Implement a Stack That Supports O(1) Time Retrieval of Maximum Value

Implement a Stack That Supports O(1) Time Retrieval of Maximum Value

Problem Description
Design a stack that supports standard push and pop operations, and also supports retrieving the maximum value in the stack in O(1) time.

Solution Approach
Standard stack operations push and pop are O(1), but retrieving the maximum value requires traversing the entire stack, which has a time complexity of O(n). To achieve O(1) time retrieval of the maximum value, we can use an auxiliary stack to synchronously record the maximum value for each state.

Detailed Implementation Steps

  1. Data Structure Design

    • Use two stacks:
      • dataStack: The main stack storing the actual data.
      • maxStack: An auxiliary stack storing the current maximum value. Its top always corresponds to the maximum value in the current state of the main stack.

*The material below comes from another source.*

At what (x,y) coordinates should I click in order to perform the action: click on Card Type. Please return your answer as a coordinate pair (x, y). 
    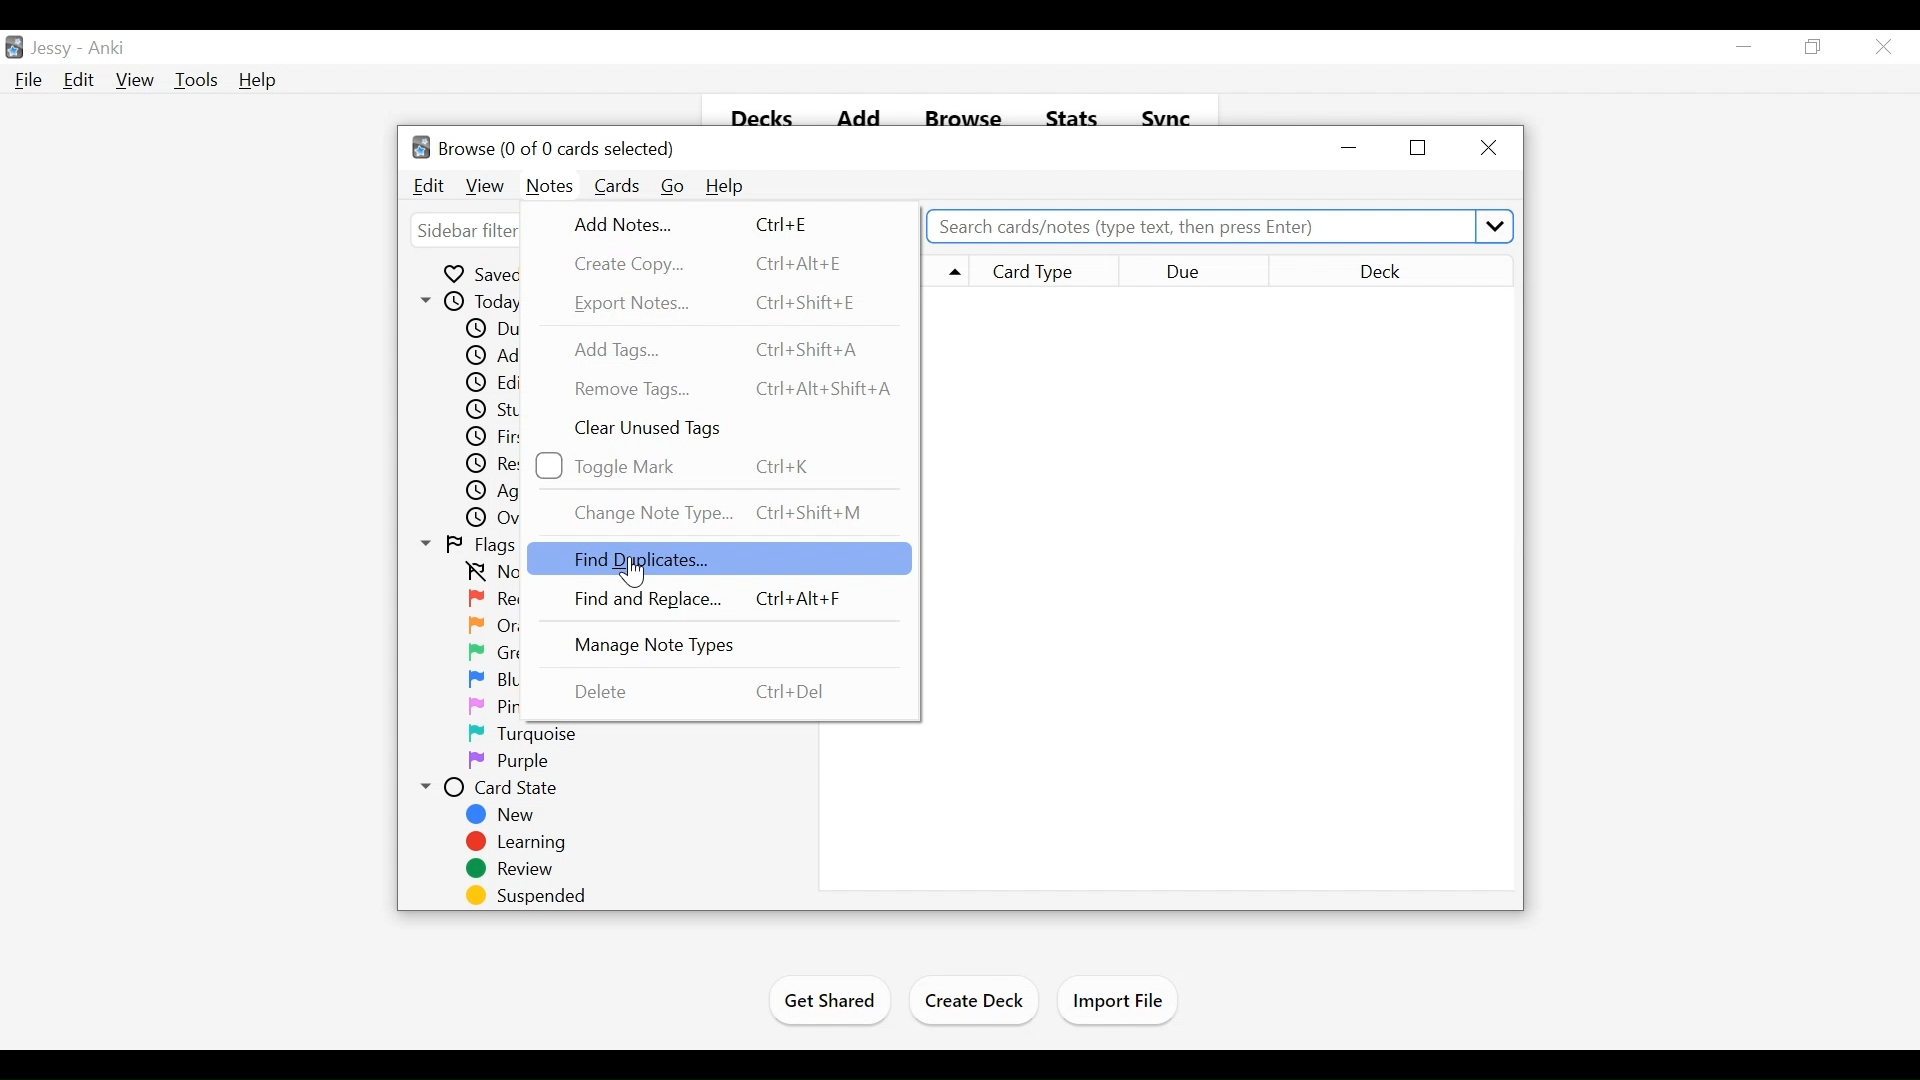
    Looking at the image, I should click on (1045, 269).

  2. Implementation of Push Operation

    • Push the new element onto dataStack.
    • Compare the new element with the top element of maxStack:
      • If maxStack is empty, directly push the new element onto maxStack.
      • Otherwise, push the larger value between the new element and the top element of maxStack onto maxStack.
    • Time Complexity: O(1)

  3. Implementation of Pop Operation

    • Pop the top elements from both dataStack and maxStack simultaneously.
    • Return the element popped from dataStack.
    • Time Complexity: O(1)

  4. Implementation of getMax Operation

    • Directly return the top element of maxStack (without popping it).
    • Time Complexity: O(1)

Complete Code Example (Java)

class MaxStack {
    private Stack<Integer> dataStack;
    private Stack<Integer> maxStack;

    public MaxStack() {
        dataStack = new Stack<>();
        maxStack = new Stack<>();
    }
    
    public void push(int x) {
        dataStack.push(x);
        if (maxStack.isEmpty()) {
            maxStack.push(x);
        } else {
            maxStack.push(Math.max(x, maxStack.peek()));
        }
    }
    
    public int pop() {
        maxStack.pop();
        return dataStack.pop();
    }
    
    public int top() {
        return dataStack.peek();
    }
    
    public int getMax() {
        return maxStack.peek();
    }
}

Example Walkthrough
Operation sequence: push(3), push(5), push(2), getMax(), pop(), getMax()

Execution process:

  1. push(3)

    • dataStack: [3]
    • maxStack: [3] (current maximum: 3)

  2. push(5)

    • dataStack: [3,5]
    • maxStack: [3,5] (compare 5 and 3, take the larger value 5)

  3. push(2)

    • dataStack: [3,5,2]
    • maxStack: [3,5,5] (compare 2 and 5, take the larger value 5)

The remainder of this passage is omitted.